■ **PROBLEM REQUIREMENTS**
List each row below that contains the word "Instruction".

[Extracted data rows]

+--

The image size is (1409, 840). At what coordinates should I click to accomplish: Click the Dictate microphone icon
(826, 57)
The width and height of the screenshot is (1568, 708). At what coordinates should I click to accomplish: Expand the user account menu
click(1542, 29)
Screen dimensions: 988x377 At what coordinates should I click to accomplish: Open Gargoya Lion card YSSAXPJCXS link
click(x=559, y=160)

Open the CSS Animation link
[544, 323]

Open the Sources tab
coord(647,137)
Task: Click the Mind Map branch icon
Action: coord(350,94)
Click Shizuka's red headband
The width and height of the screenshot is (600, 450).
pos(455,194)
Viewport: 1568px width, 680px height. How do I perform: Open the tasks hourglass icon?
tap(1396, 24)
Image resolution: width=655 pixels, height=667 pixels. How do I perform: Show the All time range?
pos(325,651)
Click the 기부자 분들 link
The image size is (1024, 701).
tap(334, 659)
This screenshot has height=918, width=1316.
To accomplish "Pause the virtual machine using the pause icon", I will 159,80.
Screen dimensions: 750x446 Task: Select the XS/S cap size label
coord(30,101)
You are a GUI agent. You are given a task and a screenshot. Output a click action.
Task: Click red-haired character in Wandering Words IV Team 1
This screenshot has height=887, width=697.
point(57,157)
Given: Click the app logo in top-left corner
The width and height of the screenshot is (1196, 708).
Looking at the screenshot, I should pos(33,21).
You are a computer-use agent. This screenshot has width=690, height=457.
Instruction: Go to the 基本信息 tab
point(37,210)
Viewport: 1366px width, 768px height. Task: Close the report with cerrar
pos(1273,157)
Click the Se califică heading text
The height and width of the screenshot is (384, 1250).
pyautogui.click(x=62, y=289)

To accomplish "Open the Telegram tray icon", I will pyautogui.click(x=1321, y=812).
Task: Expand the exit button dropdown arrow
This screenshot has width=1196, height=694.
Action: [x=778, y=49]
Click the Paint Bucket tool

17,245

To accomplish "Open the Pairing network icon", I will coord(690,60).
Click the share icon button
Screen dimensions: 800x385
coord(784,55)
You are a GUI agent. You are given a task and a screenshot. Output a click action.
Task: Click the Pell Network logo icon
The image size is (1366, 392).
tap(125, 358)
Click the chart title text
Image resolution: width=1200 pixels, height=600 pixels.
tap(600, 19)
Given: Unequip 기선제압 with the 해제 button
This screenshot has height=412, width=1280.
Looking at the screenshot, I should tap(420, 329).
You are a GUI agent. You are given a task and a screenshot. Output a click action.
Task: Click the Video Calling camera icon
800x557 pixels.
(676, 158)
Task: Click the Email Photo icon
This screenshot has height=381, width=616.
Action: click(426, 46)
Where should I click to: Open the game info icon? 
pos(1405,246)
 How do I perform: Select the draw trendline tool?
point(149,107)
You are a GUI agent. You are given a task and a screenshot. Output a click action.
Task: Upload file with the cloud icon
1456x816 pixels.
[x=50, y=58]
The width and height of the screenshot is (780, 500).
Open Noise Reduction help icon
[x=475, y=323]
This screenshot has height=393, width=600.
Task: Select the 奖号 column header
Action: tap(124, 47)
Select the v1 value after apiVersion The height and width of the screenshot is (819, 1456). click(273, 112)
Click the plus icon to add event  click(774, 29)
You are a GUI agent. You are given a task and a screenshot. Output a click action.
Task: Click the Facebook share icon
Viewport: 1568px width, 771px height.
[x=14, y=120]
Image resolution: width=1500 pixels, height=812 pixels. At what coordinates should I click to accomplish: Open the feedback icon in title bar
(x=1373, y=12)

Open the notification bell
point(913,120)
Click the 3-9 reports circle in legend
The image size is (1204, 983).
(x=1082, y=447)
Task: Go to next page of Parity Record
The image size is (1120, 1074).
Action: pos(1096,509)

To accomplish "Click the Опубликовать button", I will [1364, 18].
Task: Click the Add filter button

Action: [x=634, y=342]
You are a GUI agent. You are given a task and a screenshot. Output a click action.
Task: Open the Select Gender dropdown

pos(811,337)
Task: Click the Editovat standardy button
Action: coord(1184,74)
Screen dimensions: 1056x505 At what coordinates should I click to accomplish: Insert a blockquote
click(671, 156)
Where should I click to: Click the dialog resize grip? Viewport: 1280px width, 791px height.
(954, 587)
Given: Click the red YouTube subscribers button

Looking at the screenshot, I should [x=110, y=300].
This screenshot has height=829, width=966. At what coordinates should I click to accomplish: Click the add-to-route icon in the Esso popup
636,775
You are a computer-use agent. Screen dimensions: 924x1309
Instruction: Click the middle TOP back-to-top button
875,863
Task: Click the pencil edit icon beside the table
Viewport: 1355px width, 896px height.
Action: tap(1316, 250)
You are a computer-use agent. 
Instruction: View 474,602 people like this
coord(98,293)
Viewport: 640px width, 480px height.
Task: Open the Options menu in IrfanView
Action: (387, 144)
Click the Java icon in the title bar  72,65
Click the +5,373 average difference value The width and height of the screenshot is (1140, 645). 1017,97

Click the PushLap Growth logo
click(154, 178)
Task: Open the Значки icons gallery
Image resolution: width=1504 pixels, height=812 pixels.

+--

■ **RESPONSE TO THIS EXERCISE**
Instruction: Go to the 基本信息 tab
Instruction: Click the middle TOP back-to-top button
Instruction: View 474,602 people like this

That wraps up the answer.